> _TASK GOAL_
Collect all lines below with the string "Gündem".

*** RECORD SET

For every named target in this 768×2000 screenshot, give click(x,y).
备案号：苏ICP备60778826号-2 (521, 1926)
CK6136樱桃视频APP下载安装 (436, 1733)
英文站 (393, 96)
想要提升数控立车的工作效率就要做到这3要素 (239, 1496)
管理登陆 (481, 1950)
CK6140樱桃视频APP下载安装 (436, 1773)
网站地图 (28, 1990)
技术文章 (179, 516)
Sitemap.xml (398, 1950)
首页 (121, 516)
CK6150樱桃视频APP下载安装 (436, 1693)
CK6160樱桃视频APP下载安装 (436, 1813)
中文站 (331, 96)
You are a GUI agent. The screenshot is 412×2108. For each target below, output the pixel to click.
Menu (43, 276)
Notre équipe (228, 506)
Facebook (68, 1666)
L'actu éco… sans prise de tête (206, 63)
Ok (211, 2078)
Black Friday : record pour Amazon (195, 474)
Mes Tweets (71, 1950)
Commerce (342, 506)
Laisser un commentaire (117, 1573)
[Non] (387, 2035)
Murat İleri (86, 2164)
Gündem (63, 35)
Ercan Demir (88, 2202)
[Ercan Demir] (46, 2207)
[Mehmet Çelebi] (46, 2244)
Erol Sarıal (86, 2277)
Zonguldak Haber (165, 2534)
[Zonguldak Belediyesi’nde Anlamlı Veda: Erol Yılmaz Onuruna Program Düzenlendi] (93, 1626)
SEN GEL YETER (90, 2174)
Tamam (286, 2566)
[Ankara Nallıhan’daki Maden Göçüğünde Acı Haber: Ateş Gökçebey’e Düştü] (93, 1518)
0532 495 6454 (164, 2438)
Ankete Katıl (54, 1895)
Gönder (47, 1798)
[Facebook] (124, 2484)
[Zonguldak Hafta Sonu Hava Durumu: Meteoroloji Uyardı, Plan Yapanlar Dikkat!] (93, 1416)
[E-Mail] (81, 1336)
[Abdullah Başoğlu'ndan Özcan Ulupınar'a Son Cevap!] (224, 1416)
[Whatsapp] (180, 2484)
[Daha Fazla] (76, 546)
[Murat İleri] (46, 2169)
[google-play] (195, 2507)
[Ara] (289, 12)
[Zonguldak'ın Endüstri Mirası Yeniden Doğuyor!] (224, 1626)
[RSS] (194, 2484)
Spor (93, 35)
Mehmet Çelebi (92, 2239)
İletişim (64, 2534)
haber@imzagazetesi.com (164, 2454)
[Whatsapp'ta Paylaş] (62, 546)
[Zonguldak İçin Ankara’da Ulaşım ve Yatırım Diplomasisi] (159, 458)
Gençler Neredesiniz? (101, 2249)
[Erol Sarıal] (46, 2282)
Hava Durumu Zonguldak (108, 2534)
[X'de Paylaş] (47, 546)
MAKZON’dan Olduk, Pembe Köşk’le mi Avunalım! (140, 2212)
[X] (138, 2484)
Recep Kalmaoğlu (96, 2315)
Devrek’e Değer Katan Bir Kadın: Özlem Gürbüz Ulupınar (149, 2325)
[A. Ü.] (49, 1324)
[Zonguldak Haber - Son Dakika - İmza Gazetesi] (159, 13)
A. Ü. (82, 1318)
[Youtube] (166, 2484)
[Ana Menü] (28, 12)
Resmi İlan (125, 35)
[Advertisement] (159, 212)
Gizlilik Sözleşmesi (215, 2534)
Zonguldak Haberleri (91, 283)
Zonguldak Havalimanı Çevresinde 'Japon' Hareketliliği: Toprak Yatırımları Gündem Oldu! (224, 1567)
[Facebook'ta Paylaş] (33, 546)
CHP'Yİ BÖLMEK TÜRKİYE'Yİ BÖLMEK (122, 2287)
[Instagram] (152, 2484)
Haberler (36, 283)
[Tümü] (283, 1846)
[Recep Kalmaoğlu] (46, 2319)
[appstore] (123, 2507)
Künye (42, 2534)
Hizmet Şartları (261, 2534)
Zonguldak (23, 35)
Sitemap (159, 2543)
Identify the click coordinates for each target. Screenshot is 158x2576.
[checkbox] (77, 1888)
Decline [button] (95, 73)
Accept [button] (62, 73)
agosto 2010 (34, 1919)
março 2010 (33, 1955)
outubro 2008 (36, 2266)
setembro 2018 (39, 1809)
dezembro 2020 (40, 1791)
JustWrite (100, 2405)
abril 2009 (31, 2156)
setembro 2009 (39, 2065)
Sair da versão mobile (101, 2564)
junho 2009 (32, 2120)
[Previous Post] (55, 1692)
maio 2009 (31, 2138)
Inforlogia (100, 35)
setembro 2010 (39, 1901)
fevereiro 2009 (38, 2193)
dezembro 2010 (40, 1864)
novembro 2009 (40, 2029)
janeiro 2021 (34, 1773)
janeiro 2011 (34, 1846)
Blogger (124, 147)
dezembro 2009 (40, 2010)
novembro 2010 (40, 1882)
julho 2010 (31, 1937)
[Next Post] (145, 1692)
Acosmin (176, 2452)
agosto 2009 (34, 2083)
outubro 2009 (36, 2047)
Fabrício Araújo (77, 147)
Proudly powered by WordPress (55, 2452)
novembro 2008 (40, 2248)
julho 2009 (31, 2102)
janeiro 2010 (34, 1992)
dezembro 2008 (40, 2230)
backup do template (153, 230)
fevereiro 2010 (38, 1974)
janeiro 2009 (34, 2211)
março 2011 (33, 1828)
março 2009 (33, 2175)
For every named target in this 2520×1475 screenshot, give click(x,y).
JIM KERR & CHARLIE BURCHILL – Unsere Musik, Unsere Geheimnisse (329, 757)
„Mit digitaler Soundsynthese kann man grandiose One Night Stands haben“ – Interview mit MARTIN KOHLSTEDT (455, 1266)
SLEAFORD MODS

******

> _SOLUTION_
Gündem (63, 35)
Zonguldak Havalimanı Çevresinde 'Japon' Hareketliliği: Toprak Yatırımları Gündem Oldu! (224, 1567)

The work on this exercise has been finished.